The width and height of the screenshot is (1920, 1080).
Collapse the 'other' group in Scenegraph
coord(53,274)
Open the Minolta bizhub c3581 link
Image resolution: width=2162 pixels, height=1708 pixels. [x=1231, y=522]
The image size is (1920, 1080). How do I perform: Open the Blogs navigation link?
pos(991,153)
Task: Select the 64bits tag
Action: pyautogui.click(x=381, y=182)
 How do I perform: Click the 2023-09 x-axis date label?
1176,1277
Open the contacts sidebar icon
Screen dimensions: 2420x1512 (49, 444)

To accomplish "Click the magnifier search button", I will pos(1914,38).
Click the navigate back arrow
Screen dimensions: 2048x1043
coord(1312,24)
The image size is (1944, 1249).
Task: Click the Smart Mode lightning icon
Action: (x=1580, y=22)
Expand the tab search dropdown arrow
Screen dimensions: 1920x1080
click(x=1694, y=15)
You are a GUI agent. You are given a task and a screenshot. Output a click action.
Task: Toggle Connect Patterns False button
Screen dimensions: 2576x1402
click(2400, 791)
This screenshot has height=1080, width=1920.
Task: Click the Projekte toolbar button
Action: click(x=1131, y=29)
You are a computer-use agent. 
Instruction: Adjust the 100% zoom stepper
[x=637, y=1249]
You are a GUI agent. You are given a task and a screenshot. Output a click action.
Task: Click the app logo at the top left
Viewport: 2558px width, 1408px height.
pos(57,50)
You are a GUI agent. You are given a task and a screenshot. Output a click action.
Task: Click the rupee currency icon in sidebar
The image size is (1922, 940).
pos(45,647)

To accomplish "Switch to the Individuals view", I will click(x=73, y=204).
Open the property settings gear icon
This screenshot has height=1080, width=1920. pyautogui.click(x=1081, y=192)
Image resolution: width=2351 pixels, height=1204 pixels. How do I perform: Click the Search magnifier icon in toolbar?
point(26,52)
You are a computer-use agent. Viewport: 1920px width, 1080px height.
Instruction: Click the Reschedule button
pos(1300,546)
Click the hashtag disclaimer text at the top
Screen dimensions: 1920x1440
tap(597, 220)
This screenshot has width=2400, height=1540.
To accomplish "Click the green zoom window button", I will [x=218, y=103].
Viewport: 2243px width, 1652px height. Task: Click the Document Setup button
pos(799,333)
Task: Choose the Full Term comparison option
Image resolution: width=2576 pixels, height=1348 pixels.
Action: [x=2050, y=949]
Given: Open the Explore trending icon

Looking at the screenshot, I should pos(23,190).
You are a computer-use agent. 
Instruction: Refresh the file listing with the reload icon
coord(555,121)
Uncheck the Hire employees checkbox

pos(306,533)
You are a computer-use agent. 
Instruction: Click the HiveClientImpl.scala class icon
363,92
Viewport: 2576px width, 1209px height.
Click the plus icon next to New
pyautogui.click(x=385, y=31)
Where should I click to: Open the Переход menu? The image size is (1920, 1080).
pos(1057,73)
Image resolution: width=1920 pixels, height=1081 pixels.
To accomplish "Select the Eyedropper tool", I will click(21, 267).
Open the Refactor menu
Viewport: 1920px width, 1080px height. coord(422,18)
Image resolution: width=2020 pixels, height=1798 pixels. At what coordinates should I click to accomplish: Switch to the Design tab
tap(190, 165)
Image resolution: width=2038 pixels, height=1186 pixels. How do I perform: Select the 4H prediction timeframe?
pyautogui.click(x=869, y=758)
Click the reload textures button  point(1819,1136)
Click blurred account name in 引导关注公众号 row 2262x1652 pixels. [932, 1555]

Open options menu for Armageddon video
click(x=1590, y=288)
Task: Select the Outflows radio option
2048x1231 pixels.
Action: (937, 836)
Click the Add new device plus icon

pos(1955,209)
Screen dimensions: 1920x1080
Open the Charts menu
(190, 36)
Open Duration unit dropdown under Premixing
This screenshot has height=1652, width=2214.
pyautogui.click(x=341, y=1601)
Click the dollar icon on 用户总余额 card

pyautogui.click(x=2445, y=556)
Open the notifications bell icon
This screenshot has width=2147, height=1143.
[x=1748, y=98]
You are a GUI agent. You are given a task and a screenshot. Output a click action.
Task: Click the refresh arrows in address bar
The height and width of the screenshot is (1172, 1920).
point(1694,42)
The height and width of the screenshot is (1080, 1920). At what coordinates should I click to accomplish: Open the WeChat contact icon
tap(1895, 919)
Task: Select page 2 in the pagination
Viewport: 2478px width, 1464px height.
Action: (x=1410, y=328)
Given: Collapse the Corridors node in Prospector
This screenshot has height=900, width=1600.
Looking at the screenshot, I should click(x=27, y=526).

• Work request: Each entry should be written out again exactly, with no word left out.

• Solution to this task:
The width and height of the screenshot is (1920, 1080).
Collapse the 'other' group in Scenegraph
coord(53,274)
Open the Minolta bizhub c3581 link
Image resolution: width=2162 pixels, height=1708 pixels. [x=1231, y=522]
The image size is (1920, 1080). How do I perform: Open the Blogs navigation link?
pos(991,153)
Task: Select the 64bits tag
Action: pyautogui.click(x=381, y=182)
 How do I perform: Click the 2023-09 x-axis date label?
1176,1277
Open the contacts sidebar icon
Screen dimensions: 2420x1512 (49, 444)

To accomplish "Click the magnifier search button", I will pos(1914,38).
Click the navigate back arrow
Screen dimensions: 2048x1043
coord(1312,24)
The image size is (1944, 1249).
Task: Click the Smart Mode lightning icon
Action: (x=1580, y=22)
Expand the tab search dropdown arrow
Screen dimensions: 1920x1080
click(x=1694, y=15)
You are a GUI agent. You are given a task and a screenshot. Output a click action.
Task: Toggle Connect Patterns False button
Screen dimensions: 2576x1402
click(2400, 791)
This screenshot has height=1080, width=1920.
Task: Click the Projekte toolbar button
Action: click(x=1131, y=29)
You are a computer-use agent. 
Instruction: Adjust the 100% zoom stepper
[x=637, y=1249]
You are a GUI agent. You are given a task and a screenshot. Output a click action.
Task: Click the app logo at the top left
Viewport: 2558px width, 1408px height.
pos(57,50)
You are a GUI agent. You are given a task and a screenshot. Output a click action.
Task: Click the rupee currency icon in sidebar
The image size is (1922, 940).
pos(45,647)

To accomplish "Switch to the Individuals view", I will click(x=73, y=204).
Open the property settings gear icon
This screenshot has height=1080, width=1920. pyautogui.click(x=1081, y=192)
Image resolution: width=2351 pixels, height=1204 pixels. How do I perform: Click the Search magnifier icon in toolbar?
point(26,52)
You are a computer-use agent. Viewport: 1920px width, 1080px height.
Instruction: Click the Reschedule button
pos(1300,546)
Click the hashtag disclaimer text at the top
Screen dimensions: 1920x1440
tap(597, 220)
This screenshot has width=2400, height=1540.
To accomplish "Click the green zoom window button", I will [x=218, y=103].
Viewport: 2243px width, 1652px height. Task: Click the Document Setup button
pos(799,333)
Task: Choose the Full Term comparison option
Image resolution: width=2576 pixels, height=1348 pixels.
Action: [x=2050, y=949]
Given: Open the Explore trending icon

Looking at the screenshot, I should pos(23,190).
You are a computer-use agent. 
Instruction: Refresh the file listing with the reload icon
coord(555,121)
Uncheck the Hire employees checkbox

pos(306,533)
You are a computer-use agent. 
Instruction: Click the HiveClientImpl.scala class icon
363,92
Viewport: 2576px width, 1209px height.
Click the plus icon next to New
pyautogui.click(x=385, y=31)
Where should I click to: Open the Переход menu? The image size is (1920, 1080).
pos(1057,73)
Image resolution: width=1920 pixels, height=1081 pixels.
To accomplish "Select the Eyedropper tool", I will click(21, 267).
Open the Refactor menu
Viewport: 1920px width, 1080px height. coord(422,18)
Image resolution: width=2020 pixels, height=1798 pixels. At what coordinates should I click to accomplish: Switch to the Design tab
tap(190, 165)
Image resolution: width=2038 pixels, height=1186 pixels. How do I perform: Select the 4H prediction timeframe?
pyautogui.click(x=869, y=758)
Click the reload textures button  point(1819,1136)
Click blurred account name in 引导关注公众号 row 2262x1652 pixels. [932, 1555]

Open options menu for Armageddon video
click(x=1590, y=288)
Task: Select the Outflows radio option
2048x1231 pixels.
Action: (937, 836)
Click the Add new device plus icon

pos(1955,209)
Screen dimensions: 1920x1080
Open the Charts menu
(190, 36)
Open Duration unit dropdown under Premixing
This screenshot has height=1652, width=2214.
pyautogui.click(x=341, y=1601)
Click the dollar icon on 用户总余额 card

pyautogui.click(x=2445, y=556)
Open the notifications bell icon
This screenshot has width=2147, height=1143.
[x=1748, y=98]
You are a GUI agent. You are given a task and a screenshot. Output a click action.
Task: Click the refresh arrows in address bar
The height and width of the screenshot is (1172, 1920).
point(1694,42)
The height and width of the screenshot is (1080, 1920). At what coordinates should I click to accomplish: Open the WeChat contact icon
tap(1895, 919)
Task: Select page 2 in the pagination
Viewport: 2478px width, 1464px height.
Action: (x=1410, y=328)
Given: Collapse the Corridors node in Prospector
This screenshot has height=900, width=1600.
Looking at the screenshot, I should click(x=27, y=526).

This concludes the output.